Inkasso Lexikon / Glossar

Kontopfändung

Die Kontenpfändung erfolgt durch einen Pfändungs-und Überweisungsbeschluss welcher beim zuständigen Amtsgericht beantragt werden muss. Nach Erlass des PfÜB durch den zuständigen Rechtspfleger/in wird dieser dann vom Gerichtsvollzieher/in dem Schuldner und dem Kontoführenden Institut (Drittschuldner) zugestellt. Durch die Pfändung des Kontos ist es dem Schuldner nicht mehr möglich über das Konto zu verfügen. Die weiteren Nachteile sind sehr effizient da zugleich eine Meldung an die Schufa (Schutzgemeinschaft für allgemeine Kreditsicherung) erfolgt.

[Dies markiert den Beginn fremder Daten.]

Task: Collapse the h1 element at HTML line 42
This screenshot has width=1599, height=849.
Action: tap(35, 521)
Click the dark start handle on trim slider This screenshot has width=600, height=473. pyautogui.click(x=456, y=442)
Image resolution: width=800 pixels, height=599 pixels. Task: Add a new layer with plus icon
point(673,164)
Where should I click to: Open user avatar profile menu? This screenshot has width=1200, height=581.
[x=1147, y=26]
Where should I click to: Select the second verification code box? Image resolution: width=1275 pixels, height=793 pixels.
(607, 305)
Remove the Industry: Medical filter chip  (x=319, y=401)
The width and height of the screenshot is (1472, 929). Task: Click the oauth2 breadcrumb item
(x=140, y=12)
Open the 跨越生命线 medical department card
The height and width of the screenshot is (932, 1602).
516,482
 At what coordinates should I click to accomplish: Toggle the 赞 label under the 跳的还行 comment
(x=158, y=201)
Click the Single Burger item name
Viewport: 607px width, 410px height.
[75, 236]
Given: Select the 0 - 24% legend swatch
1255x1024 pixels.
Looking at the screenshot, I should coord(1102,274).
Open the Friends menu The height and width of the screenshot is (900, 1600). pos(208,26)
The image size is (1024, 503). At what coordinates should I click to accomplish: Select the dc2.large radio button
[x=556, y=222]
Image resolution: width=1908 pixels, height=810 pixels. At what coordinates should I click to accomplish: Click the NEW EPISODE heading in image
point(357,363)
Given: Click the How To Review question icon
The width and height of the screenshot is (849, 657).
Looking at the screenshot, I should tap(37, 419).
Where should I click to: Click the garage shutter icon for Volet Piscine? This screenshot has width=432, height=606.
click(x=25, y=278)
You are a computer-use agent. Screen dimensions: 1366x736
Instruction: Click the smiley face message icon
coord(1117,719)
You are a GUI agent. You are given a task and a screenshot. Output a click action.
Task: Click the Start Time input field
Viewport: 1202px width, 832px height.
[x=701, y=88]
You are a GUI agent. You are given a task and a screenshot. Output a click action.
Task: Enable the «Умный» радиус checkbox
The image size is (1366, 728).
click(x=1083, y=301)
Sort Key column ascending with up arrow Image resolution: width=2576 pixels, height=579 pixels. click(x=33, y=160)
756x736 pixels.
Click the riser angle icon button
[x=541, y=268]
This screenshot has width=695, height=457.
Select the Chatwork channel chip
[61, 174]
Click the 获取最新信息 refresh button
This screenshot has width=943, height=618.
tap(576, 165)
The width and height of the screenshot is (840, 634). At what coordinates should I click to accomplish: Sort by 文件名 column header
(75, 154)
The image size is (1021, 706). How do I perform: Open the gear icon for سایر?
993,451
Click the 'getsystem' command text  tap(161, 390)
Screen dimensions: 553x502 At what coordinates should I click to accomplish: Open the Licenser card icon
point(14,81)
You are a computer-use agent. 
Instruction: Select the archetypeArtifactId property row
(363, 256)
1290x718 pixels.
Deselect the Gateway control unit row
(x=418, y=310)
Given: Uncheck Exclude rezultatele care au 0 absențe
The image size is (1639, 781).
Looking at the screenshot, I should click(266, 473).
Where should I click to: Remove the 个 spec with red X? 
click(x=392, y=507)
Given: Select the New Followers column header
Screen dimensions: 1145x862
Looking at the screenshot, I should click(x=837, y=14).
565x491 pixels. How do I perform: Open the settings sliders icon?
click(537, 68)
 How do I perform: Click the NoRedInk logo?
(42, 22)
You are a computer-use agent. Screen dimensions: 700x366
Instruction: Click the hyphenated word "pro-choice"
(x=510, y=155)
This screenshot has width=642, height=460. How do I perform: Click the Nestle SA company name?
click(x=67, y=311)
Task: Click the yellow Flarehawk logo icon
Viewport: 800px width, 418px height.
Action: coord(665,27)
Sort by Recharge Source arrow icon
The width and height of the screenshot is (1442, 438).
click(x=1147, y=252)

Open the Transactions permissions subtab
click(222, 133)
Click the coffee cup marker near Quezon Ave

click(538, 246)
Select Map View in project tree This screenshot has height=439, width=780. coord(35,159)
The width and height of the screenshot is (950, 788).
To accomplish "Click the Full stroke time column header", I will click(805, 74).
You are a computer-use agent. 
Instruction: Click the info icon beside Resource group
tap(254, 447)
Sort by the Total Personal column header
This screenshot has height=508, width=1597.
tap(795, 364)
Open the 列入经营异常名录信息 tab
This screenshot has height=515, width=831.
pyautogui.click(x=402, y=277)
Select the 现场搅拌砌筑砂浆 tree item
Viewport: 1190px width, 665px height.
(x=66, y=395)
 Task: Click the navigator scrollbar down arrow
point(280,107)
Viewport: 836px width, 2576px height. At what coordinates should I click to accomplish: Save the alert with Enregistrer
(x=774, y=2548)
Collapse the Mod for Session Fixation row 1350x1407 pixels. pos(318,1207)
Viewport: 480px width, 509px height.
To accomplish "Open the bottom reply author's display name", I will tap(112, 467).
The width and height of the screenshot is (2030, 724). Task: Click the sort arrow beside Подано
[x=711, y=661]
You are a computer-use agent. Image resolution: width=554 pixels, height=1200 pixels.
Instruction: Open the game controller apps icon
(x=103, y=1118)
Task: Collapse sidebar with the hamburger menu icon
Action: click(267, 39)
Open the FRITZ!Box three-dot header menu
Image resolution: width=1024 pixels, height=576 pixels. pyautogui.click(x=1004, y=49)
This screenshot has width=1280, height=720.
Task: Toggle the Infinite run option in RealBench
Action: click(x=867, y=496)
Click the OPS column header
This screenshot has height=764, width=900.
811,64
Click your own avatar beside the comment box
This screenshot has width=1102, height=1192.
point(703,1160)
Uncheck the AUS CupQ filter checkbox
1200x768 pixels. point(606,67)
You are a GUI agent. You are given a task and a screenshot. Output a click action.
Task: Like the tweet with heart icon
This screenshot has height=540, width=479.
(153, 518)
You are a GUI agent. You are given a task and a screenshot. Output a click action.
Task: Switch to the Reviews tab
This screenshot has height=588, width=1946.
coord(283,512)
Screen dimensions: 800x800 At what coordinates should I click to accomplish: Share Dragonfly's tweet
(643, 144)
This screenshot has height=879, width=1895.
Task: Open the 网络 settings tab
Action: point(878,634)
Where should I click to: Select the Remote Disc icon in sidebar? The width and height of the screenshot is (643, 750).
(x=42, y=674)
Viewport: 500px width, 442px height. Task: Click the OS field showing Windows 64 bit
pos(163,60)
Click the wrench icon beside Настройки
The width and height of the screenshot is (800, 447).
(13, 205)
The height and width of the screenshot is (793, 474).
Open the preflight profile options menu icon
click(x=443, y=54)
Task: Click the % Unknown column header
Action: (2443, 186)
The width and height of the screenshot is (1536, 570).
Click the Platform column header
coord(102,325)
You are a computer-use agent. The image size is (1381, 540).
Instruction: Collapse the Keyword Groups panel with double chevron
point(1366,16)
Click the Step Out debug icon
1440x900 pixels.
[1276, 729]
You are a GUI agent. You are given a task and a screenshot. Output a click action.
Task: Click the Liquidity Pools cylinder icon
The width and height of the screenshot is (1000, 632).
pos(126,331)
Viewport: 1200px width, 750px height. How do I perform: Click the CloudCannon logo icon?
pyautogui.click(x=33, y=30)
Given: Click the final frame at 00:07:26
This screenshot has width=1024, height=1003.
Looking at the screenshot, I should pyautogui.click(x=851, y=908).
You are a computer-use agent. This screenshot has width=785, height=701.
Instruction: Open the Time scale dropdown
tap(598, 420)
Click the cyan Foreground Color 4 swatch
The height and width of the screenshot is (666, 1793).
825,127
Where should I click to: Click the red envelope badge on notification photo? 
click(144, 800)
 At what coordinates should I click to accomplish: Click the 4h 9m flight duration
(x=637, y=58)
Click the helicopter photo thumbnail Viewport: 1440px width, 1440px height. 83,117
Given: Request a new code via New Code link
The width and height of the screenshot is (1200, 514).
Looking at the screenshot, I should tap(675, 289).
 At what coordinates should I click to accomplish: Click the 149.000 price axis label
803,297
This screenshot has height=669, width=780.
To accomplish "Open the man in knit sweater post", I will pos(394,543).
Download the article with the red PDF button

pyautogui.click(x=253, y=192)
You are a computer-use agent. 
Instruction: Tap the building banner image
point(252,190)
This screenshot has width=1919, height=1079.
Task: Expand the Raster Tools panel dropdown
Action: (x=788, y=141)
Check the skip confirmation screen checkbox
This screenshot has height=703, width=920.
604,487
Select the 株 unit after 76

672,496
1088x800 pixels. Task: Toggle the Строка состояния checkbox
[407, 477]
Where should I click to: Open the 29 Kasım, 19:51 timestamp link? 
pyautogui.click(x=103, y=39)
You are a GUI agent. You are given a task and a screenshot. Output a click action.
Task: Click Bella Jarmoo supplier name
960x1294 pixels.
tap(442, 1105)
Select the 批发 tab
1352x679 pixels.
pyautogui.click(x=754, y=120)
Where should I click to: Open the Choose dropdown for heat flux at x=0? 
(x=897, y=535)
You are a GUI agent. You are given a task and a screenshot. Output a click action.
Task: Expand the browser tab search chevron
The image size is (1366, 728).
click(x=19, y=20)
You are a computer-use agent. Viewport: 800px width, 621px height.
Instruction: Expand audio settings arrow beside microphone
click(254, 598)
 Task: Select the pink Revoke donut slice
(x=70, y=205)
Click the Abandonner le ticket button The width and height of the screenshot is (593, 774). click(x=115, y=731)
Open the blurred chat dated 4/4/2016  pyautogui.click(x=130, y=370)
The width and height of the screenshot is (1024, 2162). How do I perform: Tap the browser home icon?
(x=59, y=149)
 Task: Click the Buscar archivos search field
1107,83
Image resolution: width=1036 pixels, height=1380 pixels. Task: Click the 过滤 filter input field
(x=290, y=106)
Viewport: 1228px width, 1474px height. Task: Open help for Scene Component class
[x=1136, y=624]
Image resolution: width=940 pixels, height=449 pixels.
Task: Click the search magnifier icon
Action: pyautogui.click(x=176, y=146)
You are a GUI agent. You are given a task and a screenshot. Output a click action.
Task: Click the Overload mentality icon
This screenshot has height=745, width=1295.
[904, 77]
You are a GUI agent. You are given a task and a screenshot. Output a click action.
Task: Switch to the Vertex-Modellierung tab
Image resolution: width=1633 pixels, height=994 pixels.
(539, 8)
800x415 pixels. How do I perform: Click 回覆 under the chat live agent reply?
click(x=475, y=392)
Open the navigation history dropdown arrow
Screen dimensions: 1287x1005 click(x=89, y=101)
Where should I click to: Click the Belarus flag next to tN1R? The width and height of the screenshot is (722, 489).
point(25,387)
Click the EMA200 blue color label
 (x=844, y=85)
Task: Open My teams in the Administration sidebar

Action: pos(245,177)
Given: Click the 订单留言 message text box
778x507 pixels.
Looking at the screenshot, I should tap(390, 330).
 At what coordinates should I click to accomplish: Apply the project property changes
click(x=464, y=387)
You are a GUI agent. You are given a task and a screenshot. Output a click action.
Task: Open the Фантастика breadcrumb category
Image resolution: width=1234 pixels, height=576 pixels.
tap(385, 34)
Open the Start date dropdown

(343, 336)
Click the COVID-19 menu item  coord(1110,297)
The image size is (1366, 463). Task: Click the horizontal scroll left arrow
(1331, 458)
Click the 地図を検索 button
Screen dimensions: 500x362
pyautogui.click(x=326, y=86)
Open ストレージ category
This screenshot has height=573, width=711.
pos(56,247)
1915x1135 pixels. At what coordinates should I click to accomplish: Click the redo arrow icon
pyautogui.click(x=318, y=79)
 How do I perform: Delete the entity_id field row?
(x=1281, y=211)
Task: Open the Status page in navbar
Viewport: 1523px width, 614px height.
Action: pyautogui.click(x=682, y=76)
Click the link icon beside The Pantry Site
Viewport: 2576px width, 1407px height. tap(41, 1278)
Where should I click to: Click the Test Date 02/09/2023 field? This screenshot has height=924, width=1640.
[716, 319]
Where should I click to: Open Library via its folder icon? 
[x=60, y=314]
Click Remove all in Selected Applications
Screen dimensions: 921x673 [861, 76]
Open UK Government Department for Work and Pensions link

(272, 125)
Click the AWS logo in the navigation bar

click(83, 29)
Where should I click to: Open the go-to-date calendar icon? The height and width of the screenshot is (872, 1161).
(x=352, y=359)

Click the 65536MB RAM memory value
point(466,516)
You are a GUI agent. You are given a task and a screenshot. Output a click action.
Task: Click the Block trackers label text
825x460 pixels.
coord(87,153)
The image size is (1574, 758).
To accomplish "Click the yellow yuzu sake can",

Die Kreditwürdigkeit bei der Bank wird dadurch herabgesetzt.

Landgericht

Die Gerichte der ordentlichen Gerichtsbarkeit. Die ordentliche streitige Gerichtsbarkeit wird durch Amtsgerichte, Landgerichte, Oberlandesgerichte und durch den Bundesgerichtshof (den obersten Gerichtshof des Bundes für das Gebiet der ordentlichen Gerichtsbarkeit) ausgeübt. Das Landgericht (-Zivilkammern-) ist wie das Amtsgericht ein Eingangsgericht und ab einem Streitwert von 5.ooo Euro bzw. bei Sonderzuständigkeit nach § 71 Abs. 2 GVG zuständig. Eine Entscheidung ergeht durch den orginären Einzelrichter, es sei denn, es liegt Ausnahme nach § 348 Abs. 1 Ziff. 1 oder 2 ZPO vor; dann Entscheidung durch die Kammer (drei Berufsrichter), es sei denn, die Sache ist rechtlich oder tatsächlich nicht schwierig oder weist keine grundsätzliche Bedeutung auf (dann wieder Einzelrichter, § 348a ZPO). Das Landgericht ist Berufungs- und Beschwerdegericht für die vor dem Amtsgericht verhandelten Sachen (mit Ausnahme von Familiensachen). Vor dem Landgericht ist Anwaltzwang.

Lohnpfändung

Das Mittel der Lohn-und Einkommenspfändung ist wie die Kontopfändung eine weitere unangenehme Zwangsvollstreckung. Der Anspruch des Schuldners auf Auszahlung seines Lohns bzw. Einkommens wird bis auf den pfändungsfreien Betrag gepfändet. Auch hier benötigt der Gläubiger zunächst einen Pfändungs-und Überweisungsbeschluss welcher beim zuständigen Amtsgericht beantragt werden muss. Die Forderungspfändung ist für den Arbeitnehmer und den Arbeitgeber eine unangenehme Angelegenheit. Der Drittschuldner (Arbeitgeber) muss eine Drittschuldnererklärung abgeben. Nach Berechnung anhand der sogenannten Düsseldorfer Tabelle wird dann das pfändbare Arbeitseinkommen an den Gläubiger ausbezahlt.